December 20, 2024 | Vol. 53, Issue 24

The only bilingual Chinese-English Newspaper in New England

Red8 introduces seafood on new spring menu

wok charred beef tenderloin and wok tossed lobster at red8

(請點這裡閱讀中文版。) 

Last time Sampan spoke to executive chef Richard Chen at Red8, he shared with us his story and his vision towards food. This time, Chef Chen invited me to Red8 to try some of his new creations, available in their Spring menu. 

In our last conversation, Chen mentioned that he prefers to incorporate ingredients based on their seasonal availability. In addition, he noticed that here in Boston, “people love seafood,” and mentioned that he was excited to bring in more seafood on their menu. True to his word, seafood was featured in almost every dish I had the opportunity to taste. 

To start off with appetizers, there was the Bi Feng Tang style Alaskan King Crab Leg, a Prawn and Papaya Salad, and the Diver Scallop and Green Chive Puff. The King Crab Leg, fried in its shell, was lightly seasoned in the “bi feng tang” style. In this style, the fried shellfish is covered with a garlic and spiced crunchy crumble that sits on the fried exterior. Seemingly unassuming in the photo, the flavors begged to differ as it erupts vibrantly in one’s mouth. The shell trapped the crab’s own flavors and was complemented by a balanced “bi feng tang” flavor. 

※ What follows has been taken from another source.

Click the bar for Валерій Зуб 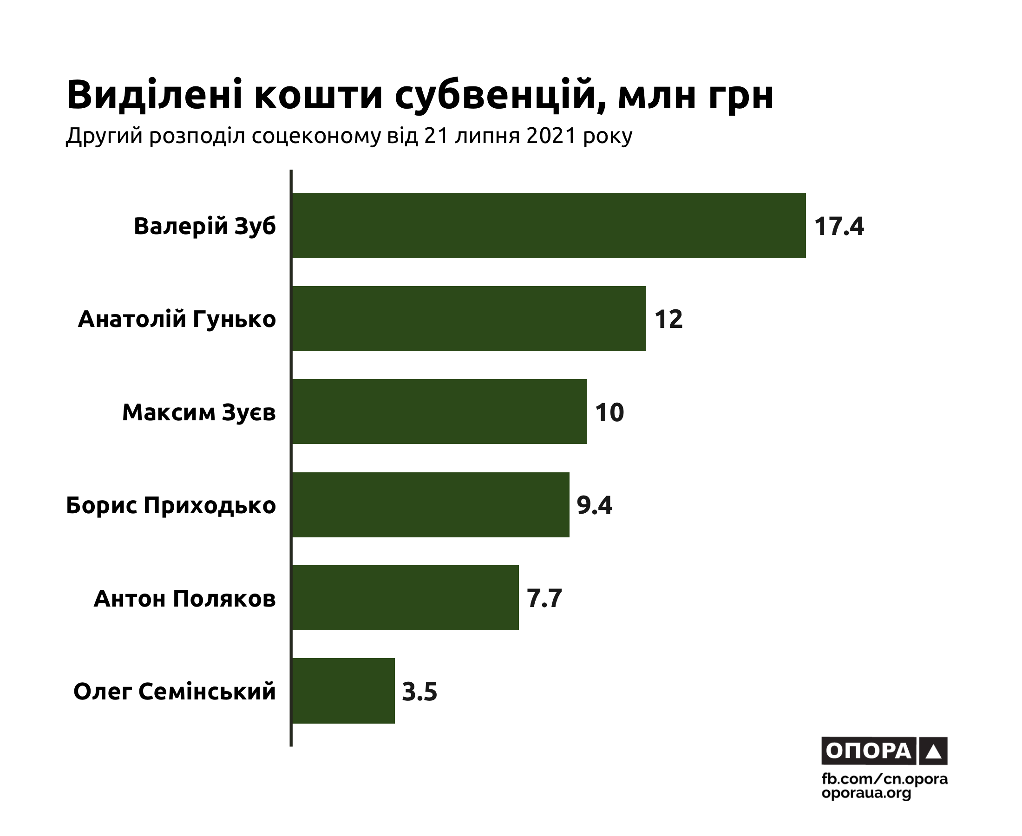[x=549, y=225]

Alaskan King Crab Leg, Prawn and Papaya Salad, and Diver Scallop and Green Chive Puff (Photo courtesy of Caroline Tung).

The Papaya Salad was fresh, light, and had delightfully tender prawns. The slightly sour taste balanced out the two other fried dishes it was served with. The diver scallop and green chive puff was a surprise to bite into. The crunchy spring roll exterior completely trapped the flavors of the scallop and chive. The individual flavors stood its own ground but complemented each other beautifully. 

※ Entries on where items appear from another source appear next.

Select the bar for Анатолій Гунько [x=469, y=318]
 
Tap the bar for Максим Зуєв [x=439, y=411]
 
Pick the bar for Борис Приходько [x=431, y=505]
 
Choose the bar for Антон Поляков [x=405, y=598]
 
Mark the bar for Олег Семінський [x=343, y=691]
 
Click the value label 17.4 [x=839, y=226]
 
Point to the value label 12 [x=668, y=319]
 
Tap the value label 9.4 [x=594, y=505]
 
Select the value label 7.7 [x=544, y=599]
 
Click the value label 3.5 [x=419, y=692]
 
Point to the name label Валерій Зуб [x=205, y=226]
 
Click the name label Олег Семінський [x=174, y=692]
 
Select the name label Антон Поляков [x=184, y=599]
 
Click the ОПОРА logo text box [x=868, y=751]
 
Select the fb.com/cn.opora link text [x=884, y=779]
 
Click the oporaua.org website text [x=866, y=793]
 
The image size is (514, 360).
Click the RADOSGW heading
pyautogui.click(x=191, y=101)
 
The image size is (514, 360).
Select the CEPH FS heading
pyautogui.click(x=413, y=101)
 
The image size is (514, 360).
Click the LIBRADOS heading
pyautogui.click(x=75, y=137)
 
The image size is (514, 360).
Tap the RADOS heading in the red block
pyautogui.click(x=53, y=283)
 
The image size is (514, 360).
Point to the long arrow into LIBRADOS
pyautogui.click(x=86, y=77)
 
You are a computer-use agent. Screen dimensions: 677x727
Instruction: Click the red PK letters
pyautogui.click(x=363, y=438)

The Peking Duck was tender, juicy, and flavorful, paired well with the thick hoisin sauce, scallion, and cucumber. While having the dish, I was reminded that Chef Chen mentioned how he learned how to “[make] the peking duck pancake by scratch” while he was helping out in his father’s restaurant. The cucumber and scallion cut through the fatty and thick flavors of the sauce and duck, a dish I have always enjoyed whenever I was fortunate enough to have some.

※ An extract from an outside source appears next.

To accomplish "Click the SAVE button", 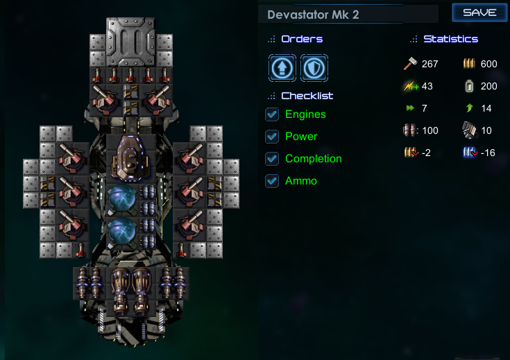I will click(x=479, y=12).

The Braised Fish Maw Soup was clear yet thick, full of collagen. The jelly-like texture of the fish maw and the sauce was not only fun to eat but so satisfying to have. Our next dish was a Steamed Grouper fillet placed over steamed tofu and served with bok choy in a soya broth. This was a lighter dish that really emphasized each ingredient’s own flavors. Perhaps not for everyone, but a dish I enjoyed a lot. Simple and satisfying. 

The main events were the entrees: wok-charred beef tenderloin with asparagus, bell pepper, and black peppercorn sauce and wok-tossed lobster with XO sauce. The beef tenderloin was incredibly tender, paired well with the almost sweet vegetables, all tied together with the sweet and savory black peppercorn sauce. Next to it was the equally strong flavored XO sauce of the sauteed lobster dish. The well-spiced XO sauce was thick but not oily, and was so flavorful it could be eaten interchangeably with the beef dish without overpowering the other, and vice versa.

The steamed glutinous rice was wrapped in lotus leaves and stuffed with abalone, sausage and salted egg yolks. The ratio of the rice to the filling was equally balanced that I almost craved more of the fragrant rice. 

For dessert, my favorite was the Green Tea Gelato with Crispy Black Sesame Crunch. I did not expect the sweet black sesame to pair so well with the green tea gelato ice cream. This was the sweetest on the plate, followed by the Red Bean Jelly Cake and the Mango Sago. The red bean was paired with a coconut flavored jelly, and the mango sago was full of diced fruits. 

Mango and Sago Tapioca, Red Bean Jelly Cake, and Green Tea Gelato, Crispy Black Sesame Crunch (Photo courtesy of Caroline Tung).

As Chef Chen said in my last interview with him, one must try his food in order to understand his vision. Having tried this exciting spring menu, I am now curious as to what new creations Red8 will offer in the seasons to come.